2. With the screws removed, flip the unit back over and lift off the upper enclosure.



3. Unplug the front panel PCB connector (arrowed red). To lift out the main PCB bend back the tabs (arrowed green) and ease out the board.



4. This is the area of the board we're interested in. Some or all of these components are the common failure points. The T3.15A fuse (A) labelled F600 on the board can be checked easily enough with a continuity or resistance meter. The four diodes (B) labelled as D614 to D617 can be checked with a diode tester or resistance meter. The IC (C) is labelled as IC601 and is a TNY265PN off line switcher. The problematic capacitors (D) are labelled as C667 and C668. This picture was taken after I had replaced the caps which is why they look okay. The replacements are rated the same as the originals (4.7uF at 400V) but are rated to 105C instead of the 85C originals.



5. Upon replacing both my capacitors (even though only one had actually failed), I found I still had no power and IC601 was called into question as my failed cap had connected directly to it. I couldn't find a replacement TNY265PN but Farnell sell the higher rated TNY266PN at under a quid.
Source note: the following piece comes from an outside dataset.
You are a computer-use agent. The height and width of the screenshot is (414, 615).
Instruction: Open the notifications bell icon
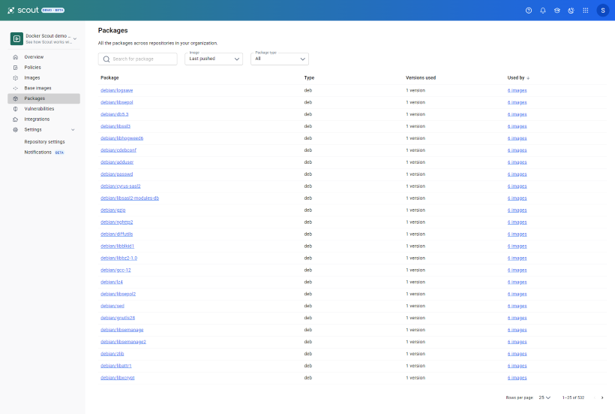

I removed IC601 and fitted a DIL socket in it's place then inserted my replacement IC into it. The DIL socket was used so that if this happens again I can replace IC601 without having to reach for the soldering iron. The fitted replacement is arrowed in the picture below.


With these three components replaced, my digibox was brought back from the dead and as the replacement components are of a higher tolerance, hopefully it will stay that way!

For anyone undertaking the same repair, parts are available from and at the time of writing, the capacitors had the order code 969-3343 (min qty 5) at £0.37 ex VAT, while the IC had an order code of 992-1346 at £0.86 ex VAT. Farnell do sell to the public and they dispatch orders the same day for free if you spend over £20 ex VAT.

Back to channel hopping now then - see if I can pick up something interesting to watch on this thing....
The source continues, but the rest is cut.